He rang the San Giovanni Commissariat again and was embarrassed to realize that he hadn't thought to get that helpful policeman's name. It was lucky for him that the boy on the switchboard didn't wait for him to ask. When he heard who was calling he said at once: 'Do you want Extension 12 again?'

'Yes. Thanks.' And the familiar accent was soon coming over the line, though sounding surprised.

'I'm afraid I haven't got anything for you yet.'

'No, no, it was just that it occurred to me that you should check 1966 as well as '67 because I don't know what month she arrived at San Salvi, and if it was January, for instance . . .'

'I get you. I'll check the second half of'66, then.'

'And there was something else. I shouldn't be asking all this of you . . .' Not that there was any reason why he shouldn't but it did no harm to say so.
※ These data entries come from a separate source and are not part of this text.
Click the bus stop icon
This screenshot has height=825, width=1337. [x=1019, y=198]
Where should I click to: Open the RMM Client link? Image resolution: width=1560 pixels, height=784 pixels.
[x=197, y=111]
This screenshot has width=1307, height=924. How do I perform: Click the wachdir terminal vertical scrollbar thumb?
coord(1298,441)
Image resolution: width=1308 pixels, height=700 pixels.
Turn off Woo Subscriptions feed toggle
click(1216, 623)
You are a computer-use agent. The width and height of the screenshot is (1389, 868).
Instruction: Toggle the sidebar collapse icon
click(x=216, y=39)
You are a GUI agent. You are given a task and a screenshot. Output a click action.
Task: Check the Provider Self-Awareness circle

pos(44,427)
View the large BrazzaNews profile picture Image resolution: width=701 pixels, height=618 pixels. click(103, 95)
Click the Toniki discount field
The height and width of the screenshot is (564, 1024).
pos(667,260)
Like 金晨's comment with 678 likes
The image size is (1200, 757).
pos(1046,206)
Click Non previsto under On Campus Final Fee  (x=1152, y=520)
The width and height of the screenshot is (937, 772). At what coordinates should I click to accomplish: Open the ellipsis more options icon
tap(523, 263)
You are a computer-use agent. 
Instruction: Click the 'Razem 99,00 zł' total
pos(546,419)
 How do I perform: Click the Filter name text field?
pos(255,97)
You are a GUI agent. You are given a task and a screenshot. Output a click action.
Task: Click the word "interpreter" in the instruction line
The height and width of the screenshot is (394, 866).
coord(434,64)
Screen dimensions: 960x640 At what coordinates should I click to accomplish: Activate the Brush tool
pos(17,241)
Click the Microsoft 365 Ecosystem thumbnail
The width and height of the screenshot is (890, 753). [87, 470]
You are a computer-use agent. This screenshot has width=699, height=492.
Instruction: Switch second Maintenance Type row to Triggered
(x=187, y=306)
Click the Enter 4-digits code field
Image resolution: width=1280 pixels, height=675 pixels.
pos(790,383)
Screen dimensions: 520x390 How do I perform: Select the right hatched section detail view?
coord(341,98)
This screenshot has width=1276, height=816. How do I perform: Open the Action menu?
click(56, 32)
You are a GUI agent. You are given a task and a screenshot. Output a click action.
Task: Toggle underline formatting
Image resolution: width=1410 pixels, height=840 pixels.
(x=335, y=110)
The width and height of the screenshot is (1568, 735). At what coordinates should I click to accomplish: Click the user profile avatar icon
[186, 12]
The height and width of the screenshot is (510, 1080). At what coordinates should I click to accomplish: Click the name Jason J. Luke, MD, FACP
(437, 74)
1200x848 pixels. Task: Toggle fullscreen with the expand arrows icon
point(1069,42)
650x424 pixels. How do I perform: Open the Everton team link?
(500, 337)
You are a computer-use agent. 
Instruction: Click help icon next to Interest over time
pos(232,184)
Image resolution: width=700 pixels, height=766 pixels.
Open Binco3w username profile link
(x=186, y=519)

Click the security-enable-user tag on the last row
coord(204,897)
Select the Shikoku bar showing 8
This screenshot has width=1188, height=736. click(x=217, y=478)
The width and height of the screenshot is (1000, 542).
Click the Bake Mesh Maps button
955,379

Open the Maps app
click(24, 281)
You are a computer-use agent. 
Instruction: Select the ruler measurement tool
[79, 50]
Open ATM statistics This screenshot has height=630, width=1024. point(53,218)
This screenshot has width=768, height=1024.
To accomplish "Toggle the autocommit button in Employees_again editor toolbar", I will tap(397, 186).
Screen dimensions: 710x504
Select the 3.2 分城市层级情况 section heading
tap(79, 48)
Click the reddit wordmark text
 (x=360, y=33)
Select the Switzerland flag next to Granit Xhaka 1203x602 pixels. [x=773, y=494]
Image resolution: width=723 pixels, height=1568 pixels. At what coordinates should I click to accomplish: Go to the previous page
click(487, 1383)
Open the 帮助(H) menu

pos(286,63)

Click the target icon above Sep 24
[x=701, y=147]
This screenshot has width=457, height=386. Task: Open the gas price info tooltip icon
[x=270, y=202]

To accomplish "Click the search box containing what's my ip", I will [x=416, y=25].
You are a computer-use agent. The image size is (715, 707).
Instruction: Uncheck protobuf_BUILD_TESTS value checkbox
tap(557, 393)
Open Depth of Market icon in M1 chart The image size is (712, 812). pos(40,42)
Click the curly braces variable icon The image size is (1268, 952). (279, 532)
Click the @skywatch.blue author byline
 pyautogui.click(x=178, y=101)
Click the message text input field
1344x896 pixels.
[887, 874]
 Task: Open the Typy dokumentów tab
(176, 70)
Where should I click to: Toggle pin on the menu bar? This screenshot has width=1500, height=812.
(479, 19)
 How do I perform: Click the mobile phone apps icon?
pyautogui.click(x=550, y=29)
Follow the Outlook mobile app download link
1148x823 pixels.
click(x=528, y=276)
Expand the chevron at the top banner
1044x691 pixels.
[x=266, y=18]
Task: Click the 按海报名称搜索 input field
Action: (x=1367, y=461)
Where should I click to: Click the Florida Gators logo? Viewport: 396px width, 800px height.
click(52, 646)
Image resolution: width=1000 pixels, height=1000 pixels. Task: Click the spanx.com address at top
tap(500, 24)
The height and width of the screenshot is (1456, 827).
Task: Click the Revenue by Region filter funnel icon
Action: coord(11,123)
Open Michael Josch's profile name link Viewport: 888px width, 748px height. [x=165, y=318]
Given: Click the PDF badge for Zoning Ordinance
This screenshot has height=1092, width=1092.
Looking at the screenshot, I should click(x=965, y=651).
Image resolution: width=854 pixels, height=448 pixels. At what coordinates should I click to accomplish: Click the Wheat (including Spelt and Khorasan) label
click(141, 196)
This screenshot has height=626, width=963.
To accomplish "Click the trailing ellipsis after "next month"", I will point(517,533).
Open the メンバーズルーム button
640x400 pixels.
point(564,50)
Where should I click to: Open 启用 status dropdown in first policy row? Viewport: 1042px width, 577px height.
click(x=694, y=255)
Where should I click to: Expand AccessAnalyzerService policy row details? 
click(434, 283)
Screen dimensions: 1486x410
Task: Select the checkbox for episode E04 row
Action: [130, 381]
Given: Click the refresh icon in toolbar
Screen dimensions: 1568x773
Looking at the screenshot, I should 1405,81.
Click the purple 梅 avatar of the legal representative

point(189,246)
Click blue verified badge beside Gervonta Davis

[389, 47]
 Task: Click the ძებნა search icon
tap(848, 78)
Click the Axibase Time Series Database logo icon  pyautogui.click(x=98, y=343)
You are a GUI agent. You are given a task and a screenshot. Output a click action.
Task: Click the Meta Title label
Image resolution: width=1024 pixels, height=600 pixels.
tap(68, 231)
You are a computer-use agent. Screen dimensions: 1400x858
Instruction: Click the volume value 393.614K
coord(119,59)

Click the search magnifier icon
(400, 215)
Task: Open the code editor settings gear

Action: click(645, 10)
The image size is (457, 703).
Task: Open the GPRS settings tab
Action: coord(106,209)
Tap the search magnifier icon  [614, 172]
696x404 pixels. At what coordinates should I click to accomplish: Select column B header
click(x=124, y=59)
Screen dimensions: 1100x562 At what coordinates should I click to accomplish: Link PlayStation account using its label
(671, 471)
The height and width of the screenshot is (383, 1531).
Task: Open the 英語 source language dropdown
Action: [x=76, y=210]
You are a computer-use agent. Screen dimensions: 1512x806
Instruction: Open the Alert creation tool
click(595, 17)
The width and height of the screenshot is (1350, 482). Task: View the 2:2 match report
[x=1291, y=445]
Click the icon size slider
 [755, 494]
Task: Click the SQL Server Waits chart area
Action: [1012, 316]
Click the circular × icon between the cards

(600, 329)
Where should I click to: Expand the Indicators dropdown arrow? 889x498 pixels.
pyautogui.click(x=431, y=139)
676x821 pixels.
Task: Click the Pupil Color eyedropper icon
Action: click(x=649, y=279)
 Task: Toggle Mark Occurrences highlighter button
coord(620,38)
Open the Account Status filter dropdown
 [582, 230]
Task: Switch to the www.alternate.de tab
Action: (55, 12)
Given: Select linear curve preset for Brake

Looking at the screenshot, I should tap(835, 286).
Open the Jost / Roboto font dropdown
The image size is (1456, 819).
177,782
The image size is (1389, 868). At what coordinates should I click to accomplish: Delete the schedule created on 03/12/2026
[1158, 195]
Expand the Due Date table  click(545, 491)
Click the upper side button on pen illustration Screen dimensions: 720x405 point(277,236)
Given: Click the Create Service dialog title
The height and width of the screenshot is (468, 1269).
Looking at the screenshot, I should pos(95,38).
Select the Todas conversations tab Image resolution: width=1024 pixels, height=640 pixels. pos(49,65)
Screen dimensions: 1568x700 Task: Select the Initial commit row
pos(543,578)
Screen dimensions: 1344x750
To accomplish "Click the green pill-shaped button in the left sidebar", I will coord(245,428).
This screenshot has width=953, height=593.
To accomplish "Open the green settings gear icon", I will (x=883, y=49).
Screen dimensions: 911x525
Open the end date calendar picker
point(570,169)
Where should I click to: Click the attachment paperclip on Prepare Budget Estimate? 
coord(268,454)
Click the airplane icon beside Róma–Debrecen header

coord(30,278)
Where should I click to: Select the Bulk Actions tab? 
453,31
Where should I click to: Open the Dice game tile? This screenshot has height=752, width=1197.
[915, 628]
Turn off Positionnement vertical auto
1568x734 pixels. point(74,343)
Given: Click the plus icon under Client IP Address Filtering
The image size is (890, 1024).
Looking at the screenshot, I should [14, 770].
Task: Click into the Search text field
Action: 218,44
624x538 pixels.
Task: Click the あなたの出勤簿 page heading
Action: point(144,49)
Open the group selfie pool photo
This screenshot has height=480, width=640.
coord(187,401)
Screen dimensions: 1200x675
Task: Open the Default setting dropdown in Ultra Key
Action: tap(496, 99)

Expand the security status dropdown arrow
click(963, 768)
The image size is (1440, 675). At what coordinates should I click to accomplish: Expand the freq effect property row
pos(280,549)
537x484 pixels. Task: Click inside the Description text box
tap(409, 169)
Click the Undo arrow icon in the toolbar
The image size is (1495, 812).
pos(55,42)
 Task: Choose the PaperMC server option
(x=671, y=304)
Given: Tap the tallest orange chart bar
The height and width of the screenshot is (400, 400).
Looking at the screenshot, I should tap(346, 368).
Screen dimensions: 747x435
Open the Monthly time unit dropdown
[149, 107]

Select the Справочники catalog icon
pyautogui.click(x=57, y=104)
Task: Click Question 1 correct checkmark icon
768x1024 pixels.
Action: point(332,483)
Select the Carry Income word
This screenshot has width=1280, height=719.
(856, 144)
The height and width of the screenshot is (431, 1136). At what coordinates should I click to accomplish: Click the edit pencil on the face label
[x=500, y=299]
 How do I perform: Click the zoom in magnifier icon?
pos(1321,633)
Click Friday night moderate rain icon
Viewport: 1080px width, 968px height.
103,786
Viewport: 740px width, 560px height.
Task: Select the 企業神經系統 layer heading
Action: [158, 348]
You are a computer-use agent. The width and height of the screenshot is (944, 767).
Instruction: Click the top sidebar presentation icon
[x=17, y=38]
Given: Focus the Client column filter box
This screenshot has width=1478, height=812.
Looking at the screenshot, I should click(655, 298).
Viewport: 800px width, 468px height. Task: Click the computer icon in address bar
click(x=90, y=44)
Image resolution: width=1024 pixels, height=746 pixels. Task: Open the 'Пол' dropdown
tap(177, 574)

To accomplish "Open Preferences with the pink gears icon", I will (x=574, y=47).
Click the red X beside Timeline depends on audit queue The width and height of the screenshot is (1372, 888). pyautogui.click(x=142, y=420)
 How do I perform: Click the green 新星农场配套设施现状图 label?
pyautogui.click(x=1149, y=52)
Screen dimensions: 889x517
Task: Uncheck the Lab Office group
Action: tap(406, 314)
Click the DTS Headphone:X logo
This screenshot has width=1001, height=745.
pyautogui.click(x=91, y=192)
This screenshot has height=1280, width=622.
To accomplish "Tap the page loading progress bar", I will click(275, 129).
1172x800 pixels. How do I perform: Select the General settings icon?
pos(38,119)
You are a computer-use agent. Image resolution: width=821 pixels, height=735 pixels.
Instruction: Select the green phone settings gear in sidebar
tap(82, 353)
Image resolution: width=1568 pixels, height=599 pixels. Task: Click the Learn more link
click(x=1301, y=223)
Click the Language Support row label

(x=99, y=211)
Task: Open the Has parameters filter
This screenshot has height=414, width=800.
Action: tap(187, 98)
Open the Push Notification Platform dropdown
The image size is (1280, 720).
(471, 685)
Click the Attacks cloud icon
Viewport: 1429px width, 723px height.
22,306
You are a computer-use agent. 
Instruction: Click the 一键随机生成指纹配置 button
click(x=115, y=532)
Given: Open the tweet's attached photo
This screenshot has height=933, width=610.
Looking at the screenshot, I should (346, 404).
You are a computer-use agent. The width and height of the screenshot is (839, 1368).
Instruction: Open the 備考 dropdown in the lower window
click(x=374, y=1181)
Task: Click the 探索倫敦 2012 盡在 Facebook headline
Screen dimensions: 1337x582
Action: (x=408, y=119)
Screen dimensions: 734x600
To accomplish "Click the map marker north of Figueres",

'Ask anything you want,' said the policeman, impelled by this remark to show himself even more generous than before, 'What's the problem?'

'I'm trying to trace, in that same period, any case of violence involving the deaths of a man and a child. All I have is the surname, Chiari, and they were the family of Clementina Franci.'

'You can't specify the type of crime? It might be a help to Records.'

'I don't even know that there was a crime, let alone what type. I only know that the husband and child died. I'm even guessing as to their dying together, and that the circumstances were unusual or violent enough to have driven this woman out of her mind. All you can do is check that period and that surname.'

'Mm. Could have been a road accident, though, couldn't it, or a gas explosion. Anything.'

'People don't usually lose their wits after a thing like that. Oh, you're right, of course, it could have been anything, but I still think it's worth checking, if you don't mind.'

'I don't mind. Anything to oblige. You've got me curious by this time ... I mean, I saw it in the paper about this Franci woman. She committed suicide, didn't she?'

'And you think I'm going to an awful lot of trouble for a suicide? I'm sorry, I might have told you before since by now the Prosecutor leading the inquiry will have let it out to the papers. She was murdered.'

'I see. Keeping it quiet, were you?'

'It was set up to look like suicide and it seemed as well to let the culprit think he'd got away with it for the time being.'

'Might get cocky and show his hand, you mean? Seems a good idea to me. What are you letting it out for?'

'I'm not. The Prosecutor is.'

'Enough said. Who've you got?'

The Marshal named him.

'Christ.'

'Yes.'

'Not his sort of case, at all. Won't hit the national papers and he's ambitious. I suppose he got saddled with it because it's August and there's nobody else.'

'Didn't we all.'

'Including me, now, eh? Well, I'll do all I can.'

'Thanks a lot.'

And the Marshal hung up, still without having thought to ask the man's name. At least he had the extension number, which he wrote on his pad, and with a bit of luck his wife might know who the man was.

'That'll be young Spicuzza.'

'You know him?'

'I've never met him—do you want another slice of ham?'

'I wouldn't mind.'

'You may as well finish it. He's a cousin of Annamaria Rizza, Annamaria La Rosa she was, before she was married. You must remember the La Rosa family. Their eldest boy gave them a lot of trouble at one time. Finish the melon as well, it won't keep.'

'What sort of trouble?'

'The father was a baker—on the corner of Via Gramsci next to that shop that sells fishing tackle, you know the one —and the son . . . now, what was he called . . . Corrado, that's it, didn't want to go into the business. He wanted to be a mechanic. He had a passion for cars and could fix anything, even as a boy. His mother was quite ill over it. After all, to let the business go out of the family, it would have been the end of the world—it had been her father's. Anyway, it turned out he met a nice girl and that settled him down. He runs the baker's now his father's retired, but I think he still does car repairs at weekends. The sister has a boy who was in Giovanni's class. We used to chat once in a while outside school when they were smaller. I remember her mentioning once that her cousin was in the police up here. I suppose it came out because of you being here. What did you want to know about him?'

'Just his name.' But he couldn't help thinking that in his small home town there could be no Clementina with a complete blank in her past. Florentines had long memories but each Quarter was like a separate village and that complicated things. Clementina wasn't from San Frediano.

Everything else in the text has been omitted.